Ayer a la tarde me mandaron un mensaje para avisarme que se murió una tía.
Resulta que yo la quería (¿la quería? no, la quiero) muchísimo. Resulta también que vivía en Ushuaia y yo en CABA, cada tanto pensaba que debería ir a verla.
Ahora no se puede más. Ante la muerte es como que se apagan posibilidades, mundos potenciales, un multiverso que ya no sucederá.
Además de amorosa a más no poder, esta tía hacía las mejores empanadas de carne del mundo. En las fiestas familiares nos peleábamos por llevarnos dos cosas: las tortas de helado de mi mamá, y las empanadas de Hortencia.

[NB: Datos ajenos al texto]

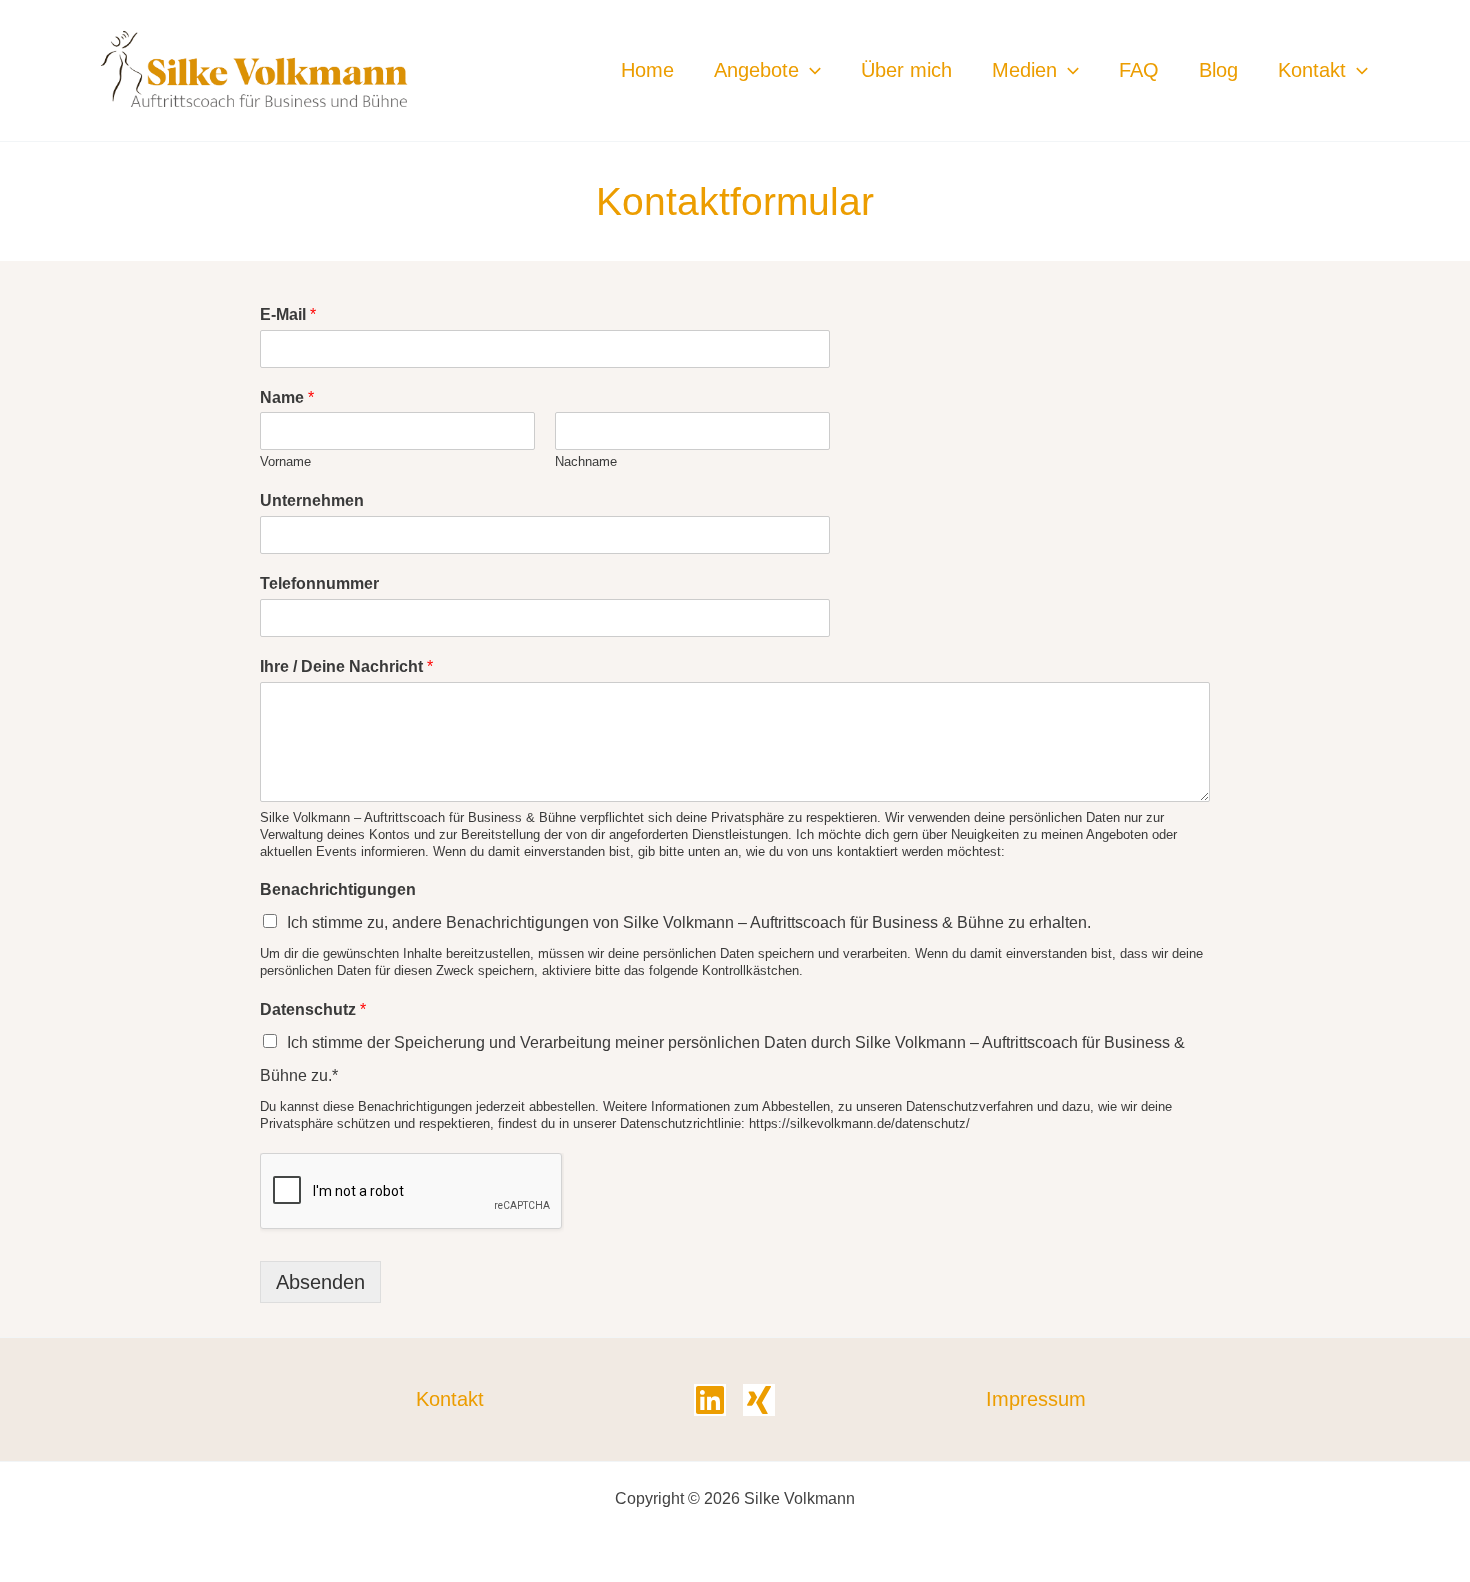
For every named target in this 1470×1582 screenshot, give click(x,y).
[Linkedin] (710, 1400)
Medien (1024, 70)
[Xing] (759, 1400)
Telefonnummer (319, 583)
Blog (1218, 70)
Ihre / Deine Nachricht (346, 666)
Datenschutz (313, 1009)
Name (287, 397)
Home (647, 70)
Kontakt (1312, 70)
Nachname (586, 461)
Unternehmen (312, 500)
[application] (810, 70)
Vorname (285, 461)
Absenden (320, 1282)
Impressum (1036, 1399)
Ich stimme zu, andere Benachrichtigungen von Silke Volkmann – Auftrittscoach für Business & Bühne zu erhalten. (689, 922)
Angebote (756, 70)
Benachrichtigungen (338, 889)
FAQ (1139, 70)
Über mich (906, 70)
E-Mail (288, 314)
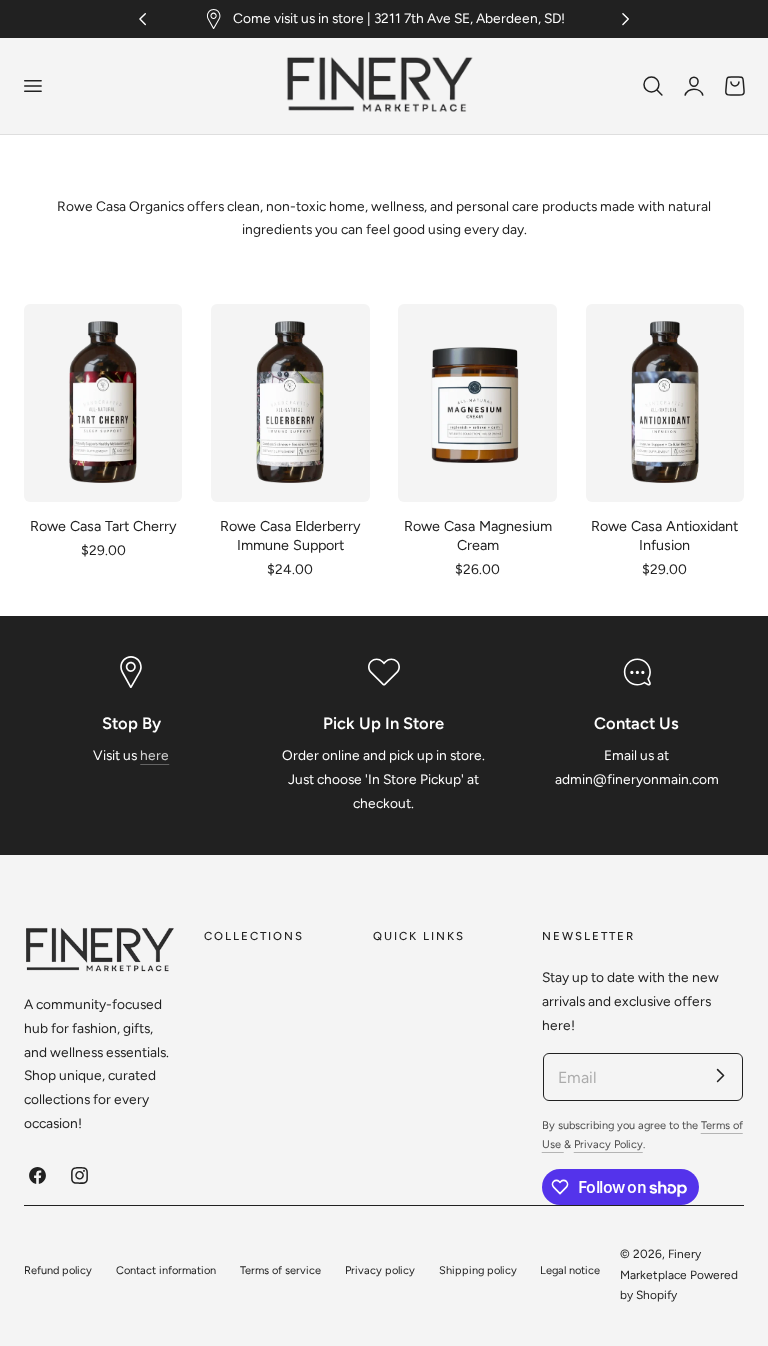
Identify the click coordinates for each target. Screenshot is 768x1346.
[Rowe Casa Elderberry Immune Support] (290, 403)
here (154, 755)
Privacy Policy (608, 1144)
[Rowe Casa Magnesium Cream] (477, 403)
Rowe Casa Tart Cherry (103, 526)
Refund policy (58, 1270)
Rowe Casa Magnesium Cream (478, 535)
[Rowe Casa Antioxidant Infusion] (665, 403)
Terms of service (280, 1270)
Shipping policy (478, 1270)
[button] (32, 86)
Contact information (166, 1270)
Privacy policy (380, 1270)
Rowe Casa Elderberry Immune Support (290, 535)
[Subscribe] (720, 1076)
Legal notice (570, 1270)
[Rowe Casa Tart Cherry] (103, 403)
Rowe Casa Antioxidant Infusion (664, 535)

Ayer salí a caminar y compré una empanada de carne, y la comí brindando con ella.
Porque se puede estar triste y agradecido.
Además, en el día recibí muchos mensajes de los que suelo recibir, con frases tipo “quiero escribir, pero tengo que terminar mi casa antes, te escribo en noviembre”, o “estoy saliendo de una operación de rodilla, apenas pueda me contacto”, “necesito acomodarme un poco y arrancamos”, gente que me cuenta sus motivos lógicos de porqué sigue postergando algo que dice amar, en este caso, escribir.
Algunos hacen esto conmigo hace cinco años, cuando empecé en redes. Yo ya sé que me escribe "el que no puede porque cuida a la madre" o "la que espera que se acomode el trabajo".
Entonces, te digo lo siguiente:
Si usás seguido frases del tipo: “Hace rato que quiero (tu deseo) pero mejor antes (tu excusa)”, creo que tenés que empezar a concretar.
A veces no se puede. A veces se puede y no avanzamos. El problema de la segunda, es que muchas veces se eterniza.
Hacete cargo de que te vas a morir y si hay algo que no hiciste aún, quizá fijate cómo articularlo rápido.
Si es escribir, yo tengo mi mail, mis libros, mis videos y mi programa.
Nos vemos, viví.
C.
PD: Un primo mío cuando era chiquitín preguntó “¿Hay empanadas en el cielo?”. Yo desde ayer, deseo que sí. Y que las haga mi tía, en un buffet de entrada cuando nos reciba San Pedro.